Le projet dirigé par Bush et les faucons de la Maison blanche est clair et bien connu : sans l’ombre d’un doute, ils continueront à travailler, comme ils l’ont fait au cours des 47 dernières années, à la destruction de la révolution, avec le désir non dissimulé de transformer l’île en un bordel propice à l’accumulation de capital. Il est facile de deviner que le pari impérial est condamné à l’échec. Non seulement en raison de la résistance qu’offriront les Cubains, mais aussi en raison du climat social et politique qui traverse le continent. La question, dans ce cas, est de savoir comment feront les Etats-Unis pour influer sur la transition qui semble avoir commencé à Cuba.

Les plans ne leur manquent pas. Le porte-parole du département d’Etat, Sean Mc Cormack, a dit que le gouvernement de Bush a 80 millions de dollars de prévus pour appuyer et promouvoir un changement politique post-castriste. Le Wall Street Journal, toujours préoccupé par les affaires, spécule sur le fait qu’à l’avenir Cuba peut imiter le modèle de la Chine, en ouvrant son économie aux investissements étrangers et au secteur privé, tout en essayant de conserver un contrôle politique strict. Le New York Times prévient sur la possibilité que les Cubano-américains retournent à Cuba de manière «prématurée» pour exiger des propriétés ou des postes officiels.

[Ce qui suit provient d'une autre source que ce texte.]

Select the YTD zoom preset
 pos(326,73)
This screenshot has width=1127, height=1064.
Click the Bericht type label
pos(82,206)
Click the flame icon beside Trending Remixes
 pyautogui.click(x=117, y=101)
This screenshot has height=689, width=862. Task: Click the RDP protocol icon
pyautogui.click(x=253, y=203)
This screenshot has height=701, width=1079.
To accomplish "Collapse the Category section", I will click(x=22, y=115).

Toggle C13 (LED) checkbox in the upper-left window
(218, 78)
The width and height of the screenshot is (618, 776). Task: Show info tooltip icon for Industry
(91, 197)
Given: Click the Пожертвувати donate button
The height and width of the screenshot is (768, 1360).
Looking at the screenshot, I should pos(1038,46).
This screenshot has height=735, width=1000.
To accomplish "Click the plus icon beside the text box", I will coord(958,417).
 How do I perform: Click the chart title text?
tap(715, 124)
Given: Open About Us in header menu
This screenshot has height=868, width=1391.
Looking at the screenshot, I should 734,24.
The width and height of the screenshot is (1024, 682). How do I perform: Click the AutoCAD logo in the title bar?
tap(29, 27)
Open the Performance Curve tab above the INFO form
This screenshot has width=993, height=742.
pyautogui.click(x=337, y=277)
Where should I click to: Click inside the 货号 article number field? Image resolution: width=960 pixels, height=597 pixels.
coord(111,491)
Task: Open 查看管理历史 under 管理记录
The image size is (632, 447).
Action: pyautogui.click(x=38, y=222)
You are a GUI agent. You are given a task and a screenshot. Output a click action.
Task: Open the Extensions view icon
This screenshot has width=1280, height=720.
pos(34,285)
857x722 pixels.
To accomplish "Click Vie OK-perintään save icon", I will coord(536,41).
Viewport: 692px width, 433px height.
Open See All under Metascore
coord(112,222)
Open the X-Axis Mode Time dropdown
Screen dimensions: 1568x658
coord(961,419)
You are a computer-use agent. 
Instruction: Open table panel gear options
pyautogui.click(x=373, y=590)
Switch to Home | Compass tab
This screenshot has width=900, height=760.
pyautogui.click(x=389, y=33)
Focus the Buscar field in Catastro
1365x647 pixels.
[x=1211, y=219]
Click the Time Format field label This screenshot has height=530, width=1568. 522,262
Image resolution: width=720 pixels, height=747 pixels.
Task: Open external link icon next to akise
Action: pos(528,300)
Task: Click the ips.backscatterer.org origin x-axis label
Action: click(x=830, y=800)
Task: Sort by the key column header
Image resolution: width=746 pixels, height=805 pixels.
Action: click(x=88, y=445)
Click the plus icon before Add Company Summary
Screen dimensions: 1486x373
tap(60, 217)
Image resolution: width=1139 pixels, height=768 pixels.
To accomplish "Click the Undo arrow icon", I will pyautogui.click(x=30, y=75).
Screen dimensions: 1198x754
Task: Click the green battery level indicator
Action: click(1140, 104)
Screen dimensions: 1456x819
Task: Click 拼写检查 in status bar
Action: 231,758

La seule idée que l’Empire puisse détruire la révolution cubaine est vécue avec une anxiété justifiée par des millions de personnes de par le monde, et très particulièrement en Amérique latine. Mais il est improbable que cela arrive. Il suffit d’observer le rapport de forces actuel sur le continent pour comprendre que soufflent des vents contraires aux ambitions impériales de Washington, pour ne pas parler de l’échec de sa stratégie au Moyen Orient et dans le Golfe persique. Une aventure militaire serait vouée à l’échec non seulement en raison de la résistance cubaine assurée, mais aussi parce que la stratégie de la Maison Blanche n’a pas non plus pris dans des secteurs un tant soit peu significatifs de la population de l’île.

Le spectre de l’URSS

Toutefois, les incertitudes ne s’arrêtent pas là. «Les Yankees ne peuvent pas détruire ce processus révolutionnaire», signale Fidel dans le long entretien avec Ramonet, publié sous le titre Biographie à deux voix [1], mais il ajoute immédiatement après : «Mais ce pays peut s’autodétruire lui-même». Le leader cubain fait allusion aux erreurs et aux maladresses, aux vices et à la corruption qu’il trouve dans le régime qu’il préside (« beaucoup de vol, beaucoup de détournements », signale-t-il sur la même page de l’entretien en question). Dans ce sens, les questions se multiplient : que fera la génération de dirigeants qui succédera à Fidel et à Raúl, puisque nous nous trouvons face à un changement générationnel ? Comment agiront le Parti communiste, les forces armées, les syndicats et les organisations sociales ?
La fin abrupte de l’expérience soviétique, la gigantesque nation des soviets qui semblait indéboulonnable, a surpris les amis, les adversaires et même les indifférents. Ce qui semblait impossible s’est produit. La manière dont est tombé un régime qui, au-delà du jugement qu’il mérite, paraissait à l’abri d’écroulements intempestifs, est encore une ombre qui menace tout projet différent du projet hégémonique. Si l’URSS s’est effondrée, cela peut arriver à tout autre processus : tel pourrait être une des conclusions de la fin précipitée de celle qui a été pendant des décennies la seconde superpuissance de la planète. Est-ce que, comme l’affirme le Washington Post, la population de l’île « est prête pour un changement » ? Que fera « l’opposition » ? Profitera-t-elle du moment pour se lancer dans les rues et provoquer un chaos justifiant une quelconque intervention militaire étrangère ? Que fera l’opposition qui recherche des changements mais à l’intérieur de la révolution ?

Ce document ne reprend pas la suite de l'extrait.